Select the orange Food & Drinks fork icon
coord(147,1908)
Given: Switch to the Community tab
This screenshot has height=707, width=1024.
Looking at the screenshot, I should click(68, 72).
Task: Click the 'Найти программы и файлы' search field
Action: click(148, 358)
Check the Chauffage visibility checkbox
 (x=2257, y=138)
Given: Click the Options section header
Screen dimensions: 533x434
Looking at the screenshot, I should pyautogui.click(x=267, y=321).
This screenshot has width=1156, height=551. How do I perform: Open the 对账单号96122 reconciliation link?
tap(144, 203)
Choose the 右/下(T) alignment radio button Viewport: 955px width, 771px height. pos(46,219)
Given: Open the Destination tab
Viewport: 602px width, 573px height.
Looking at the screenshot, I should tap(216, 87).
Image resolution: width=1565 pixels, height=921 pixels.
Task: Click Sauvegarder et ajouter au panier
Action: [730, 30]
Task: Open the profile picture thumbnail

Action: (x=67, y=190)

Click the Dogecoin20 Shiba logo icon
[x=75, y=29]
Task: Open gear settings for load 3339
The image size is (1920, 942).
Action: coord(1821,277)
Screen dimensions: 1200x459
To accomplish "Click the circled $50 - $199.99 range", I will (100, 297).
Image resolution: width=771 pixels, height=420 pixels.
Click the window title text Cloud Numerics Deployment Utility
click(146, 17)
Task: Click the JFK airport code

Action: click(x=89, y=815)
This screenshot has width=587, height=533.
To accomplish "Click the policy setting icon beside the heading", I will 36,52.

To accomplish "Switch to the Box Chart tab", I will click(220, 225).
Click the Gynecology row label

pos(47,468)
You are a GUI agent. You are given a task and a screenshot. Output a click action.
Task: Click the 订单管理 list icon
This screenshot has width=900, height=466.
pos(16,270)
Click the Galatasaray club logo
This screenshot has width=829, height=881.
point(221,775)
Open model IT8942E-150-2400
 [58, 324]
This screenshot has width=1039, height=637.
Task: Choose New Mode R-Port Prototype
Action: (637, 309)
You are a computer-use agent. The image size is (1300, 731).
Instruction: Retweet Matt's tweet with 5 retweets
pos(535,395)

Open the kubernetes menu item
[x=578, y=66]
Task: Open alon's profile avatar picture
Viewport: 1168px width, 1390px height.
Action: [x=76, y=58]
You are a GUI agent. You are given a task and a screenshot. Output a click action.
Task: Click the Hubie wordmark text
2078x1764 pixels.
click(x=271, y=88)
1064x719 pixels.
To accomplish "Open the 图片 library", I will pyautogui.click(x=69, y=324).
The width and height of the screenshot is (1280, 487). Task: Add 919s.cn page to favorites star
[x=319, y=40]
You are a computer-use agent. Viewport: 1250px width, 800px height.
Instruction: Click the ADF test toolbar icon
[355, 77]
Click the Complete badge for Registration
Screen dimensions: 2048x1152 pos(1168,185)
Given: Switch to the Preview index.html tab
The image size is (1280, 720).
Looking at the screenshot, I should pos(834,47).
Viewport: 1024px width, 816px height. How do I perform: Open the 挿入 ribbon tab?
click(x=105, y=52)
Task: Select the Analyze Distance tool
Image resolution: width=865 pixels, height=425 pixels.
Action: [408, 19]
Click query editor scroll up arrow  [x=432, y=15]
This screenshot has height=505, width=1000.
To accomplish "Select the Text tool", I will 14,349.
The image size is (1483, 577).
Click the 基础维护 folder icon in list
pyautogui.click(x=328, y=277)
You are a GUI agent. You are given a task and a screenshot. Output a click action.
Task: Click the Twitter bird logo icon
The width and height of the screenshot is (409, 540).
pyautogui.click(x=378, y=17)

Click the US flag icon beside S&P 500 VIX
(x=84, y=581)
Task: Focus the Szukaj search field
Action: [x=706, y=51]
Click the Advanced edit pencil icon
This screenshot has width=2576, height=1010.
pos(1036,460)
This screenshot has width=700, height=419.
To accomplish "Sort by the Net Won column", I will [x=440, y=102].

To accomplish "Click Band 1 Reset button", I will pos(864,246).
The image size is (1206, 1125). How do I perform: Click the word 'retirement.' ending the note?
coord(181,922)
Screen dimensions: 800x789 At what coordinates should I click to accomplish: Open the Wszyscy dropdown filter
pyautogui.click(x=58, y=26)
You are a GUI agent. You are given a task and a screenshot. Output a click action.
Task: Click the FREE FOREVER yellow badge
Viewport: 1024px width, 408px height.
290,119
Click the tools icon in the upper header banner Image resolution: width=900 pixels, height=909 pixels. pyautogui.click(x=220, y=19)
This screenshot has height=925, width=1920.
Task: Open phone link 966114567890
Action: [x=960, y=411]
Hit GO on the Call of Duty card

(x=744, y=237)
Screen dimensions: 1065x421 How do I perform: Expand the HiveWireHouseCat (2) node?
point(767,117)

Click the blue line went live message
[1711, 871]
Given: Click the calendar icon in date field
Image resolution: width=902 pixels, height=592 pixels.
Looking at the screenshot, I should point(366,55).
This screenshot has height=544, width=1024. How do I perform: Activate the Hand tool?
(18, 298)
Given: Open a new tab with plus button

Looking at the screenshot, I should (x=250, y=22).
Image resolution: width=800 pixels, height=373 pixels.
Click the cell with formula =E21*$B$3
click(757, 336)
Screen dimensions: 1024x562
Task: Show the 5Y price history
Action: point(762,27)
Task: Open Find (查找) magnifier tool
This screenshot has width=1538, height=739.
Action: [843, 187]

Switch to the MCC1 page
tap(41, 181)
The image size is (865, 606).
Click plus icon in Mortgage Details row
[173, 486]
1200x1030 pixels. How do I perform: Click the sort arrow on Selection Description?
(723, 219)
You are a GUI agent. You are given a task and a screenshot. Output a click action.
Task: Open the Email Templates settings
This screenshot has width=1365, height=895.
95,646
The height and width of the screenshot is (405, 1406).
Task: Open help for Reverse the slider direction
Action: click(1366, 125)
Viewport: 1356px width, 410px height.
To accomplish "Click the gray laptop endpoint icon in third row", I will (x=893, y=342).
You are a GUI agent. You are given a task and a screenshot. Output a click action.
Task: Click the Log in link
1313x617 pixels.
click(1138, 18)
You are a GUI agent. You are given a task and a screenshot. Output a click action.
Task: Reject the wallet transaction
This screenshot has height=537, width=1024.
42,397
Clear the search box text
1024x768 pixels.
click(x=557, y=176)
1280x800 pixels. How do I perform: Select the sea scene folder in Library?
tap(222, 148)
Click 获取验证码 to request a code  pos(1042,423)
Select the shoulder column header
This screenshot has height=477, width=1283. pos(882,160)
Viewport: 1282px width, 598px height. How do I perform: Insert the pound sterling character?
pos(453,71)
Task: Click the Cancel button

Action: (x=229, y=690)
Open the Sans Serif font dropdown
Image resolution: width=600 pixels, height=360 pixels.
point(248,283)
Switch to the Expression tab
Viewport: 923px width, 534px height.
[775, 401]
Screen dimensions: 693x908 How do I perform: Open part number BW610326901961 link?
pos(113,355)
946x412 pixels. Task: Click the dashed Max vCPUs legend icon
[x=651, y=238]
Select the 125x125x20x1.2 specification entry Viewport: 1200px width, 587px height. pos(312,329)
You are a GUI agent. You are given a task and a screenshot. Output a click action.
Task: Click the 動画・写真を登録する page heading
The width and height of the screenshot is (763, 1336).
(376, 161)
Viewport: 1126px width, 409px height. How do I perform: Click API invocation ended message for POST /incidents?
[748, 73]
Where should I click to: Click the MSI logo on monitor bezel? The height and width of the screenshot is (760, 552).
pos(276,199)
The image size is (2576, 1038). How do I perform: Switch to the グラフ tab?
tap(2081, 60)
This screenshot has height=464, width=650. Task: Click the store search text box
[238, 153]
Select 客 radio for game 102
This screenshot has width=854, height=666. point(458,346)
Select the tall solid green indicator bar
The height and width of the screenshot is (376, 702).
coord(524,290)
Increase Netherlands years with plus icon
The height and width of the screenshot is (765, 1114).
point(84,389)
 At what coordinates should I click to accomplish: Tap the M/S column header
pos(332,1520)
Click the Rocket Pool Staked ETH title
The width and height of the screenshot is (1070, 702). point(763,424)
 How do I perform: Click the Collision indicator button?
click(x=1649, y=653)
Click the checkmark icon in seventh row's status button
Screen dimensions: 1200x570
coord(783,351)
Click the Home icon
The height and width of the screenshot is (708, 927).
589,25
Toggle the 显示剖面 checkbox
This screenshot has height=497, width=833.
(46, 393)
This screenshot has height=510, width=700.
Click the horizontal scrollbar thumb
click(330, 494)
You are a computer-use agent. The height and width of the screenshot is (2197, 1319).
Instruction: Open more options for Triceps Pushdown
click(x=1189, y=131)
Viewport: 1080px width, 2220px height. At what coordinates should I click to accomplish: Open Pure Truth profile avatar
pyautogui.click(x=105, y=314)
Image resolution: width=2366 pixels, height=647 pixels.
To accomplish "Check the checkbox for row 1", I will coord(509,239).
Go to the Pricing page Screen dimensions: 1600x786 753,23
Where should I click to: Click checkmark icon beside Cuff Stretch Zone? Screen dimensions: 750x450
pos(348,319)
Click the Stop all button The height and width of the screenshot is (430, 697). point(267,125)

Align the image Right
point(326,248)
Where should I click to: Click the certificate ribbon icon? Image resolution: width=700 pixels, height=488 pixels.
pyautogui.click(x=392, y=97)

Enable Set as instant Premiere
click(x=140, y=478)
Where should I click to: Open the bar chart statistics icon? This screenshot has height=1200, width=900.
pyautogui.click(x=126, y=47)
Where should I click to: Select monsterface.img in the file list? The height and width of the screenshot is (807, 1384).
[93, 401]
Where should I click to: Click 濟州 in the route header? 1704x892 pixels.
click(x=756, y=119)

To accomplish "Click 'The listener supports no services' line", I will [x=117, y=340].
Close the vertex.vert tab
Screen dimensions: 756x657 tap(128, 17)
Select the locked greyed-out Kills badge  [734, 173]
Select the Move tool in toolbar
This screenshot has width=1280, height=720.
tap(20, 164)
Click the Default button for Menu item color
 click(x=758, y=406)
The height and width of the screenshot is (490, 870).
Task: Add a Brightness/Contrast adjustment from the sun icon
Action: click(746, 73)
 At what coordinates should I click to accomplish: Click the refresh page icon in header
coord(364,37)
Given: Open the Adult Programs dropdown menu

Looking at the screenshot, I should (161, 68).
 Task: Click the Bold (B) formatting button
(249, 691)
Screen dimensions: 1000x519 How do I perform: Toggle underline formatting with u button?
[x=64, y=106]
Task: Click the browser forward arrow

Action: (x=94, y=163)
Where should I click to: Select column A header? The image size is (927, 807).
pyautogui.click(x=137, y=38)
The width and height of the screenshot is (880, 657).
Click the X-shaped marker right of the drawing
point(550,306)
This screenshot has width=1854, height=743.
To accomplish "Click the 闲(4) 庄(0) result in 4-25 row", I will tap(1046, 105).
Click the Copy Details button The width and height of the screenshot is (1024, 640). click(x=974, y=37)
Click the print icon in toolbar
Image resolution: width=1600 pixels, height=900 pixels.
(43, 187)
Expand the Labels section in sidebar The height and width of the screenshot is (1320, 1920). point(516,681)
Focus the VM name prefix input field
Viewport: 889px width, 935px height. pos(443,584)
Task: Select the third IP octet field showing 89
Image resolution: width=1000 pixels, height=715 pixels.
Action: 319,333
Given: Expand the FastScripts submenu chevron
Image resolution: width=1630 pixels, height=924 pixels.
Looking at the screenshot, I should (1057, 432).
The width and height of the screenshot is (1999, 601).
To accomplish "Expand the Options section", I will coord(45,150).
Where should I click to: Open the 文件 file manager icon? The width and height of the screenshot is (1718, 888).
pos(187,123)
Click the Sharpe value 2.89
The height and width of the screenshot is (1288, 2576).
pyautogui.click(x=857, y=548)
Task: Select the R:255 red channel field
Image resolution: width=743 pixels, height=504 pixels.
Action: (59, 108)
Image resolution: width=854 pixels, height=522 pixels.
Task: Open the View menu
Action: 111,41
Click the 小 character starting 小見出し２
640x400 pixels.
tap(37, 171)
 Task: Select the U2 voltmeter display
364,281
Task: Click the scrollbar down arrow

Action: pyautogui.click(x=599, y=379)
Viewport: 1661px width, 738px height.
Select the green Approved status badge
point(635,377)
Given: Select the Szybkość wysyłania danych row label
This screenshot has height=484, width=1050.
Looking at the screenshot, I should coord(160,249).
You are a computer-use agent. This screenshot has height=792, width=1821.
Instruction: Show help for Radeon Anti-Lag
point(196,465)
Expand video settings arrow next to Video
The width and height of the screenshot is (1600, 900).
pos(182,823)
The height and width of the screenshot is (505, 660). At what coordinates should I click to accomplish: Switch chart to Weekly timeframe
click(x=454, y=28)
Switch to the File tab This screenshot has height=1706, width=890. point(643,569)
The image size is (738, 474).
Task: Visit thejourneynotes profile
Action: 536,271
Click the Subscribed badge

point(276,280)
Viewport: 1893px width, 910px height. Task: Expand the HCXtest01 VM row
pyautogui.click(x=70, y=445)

REQUIRED WORK. Would you please repeat exactly the lines above, starting at the line with "The image size is (1280, 720)." and stopping at the line with "Click the Advanced edit pencil icon", both included?

RESULT FOR THIS EXERCISE.
The image size is (1280, 720).
Looking at the screenshot, I should pos(834,47).
Viewport: 1024px width, 816px height. How do I perform: Open the 挿入 ribbon tab?
click(x=105, y=52)
Task: Select the Analyze Distance tool
Image resolution: width=865 pixels, height=425 pixels.
Action: [408, 19]
Click query editor scroll up arrow  [x=432, y=15]
This screenshot has height=505, width=1000.
To accomplish "Select the Text tool", I will 14,349.
The image size is (1483, 577).
Click the 基础维护 folder icon in list
pyautogui.click(x=328, y=277)
You are a GUI agent. You are given a task and a screenshot. Output a click action.
Task: Click the Twitter bird logo icon
The width and height of the screenshot is (409, 540).
pyautogui.click(x=378, y=17)

Click the US flag icon beside S&P 500 VIX
(x=84, y=581)
Task: Focus the Szukaj search field
Action: [x=706, y=51]
Click the Advanced edit pencil icon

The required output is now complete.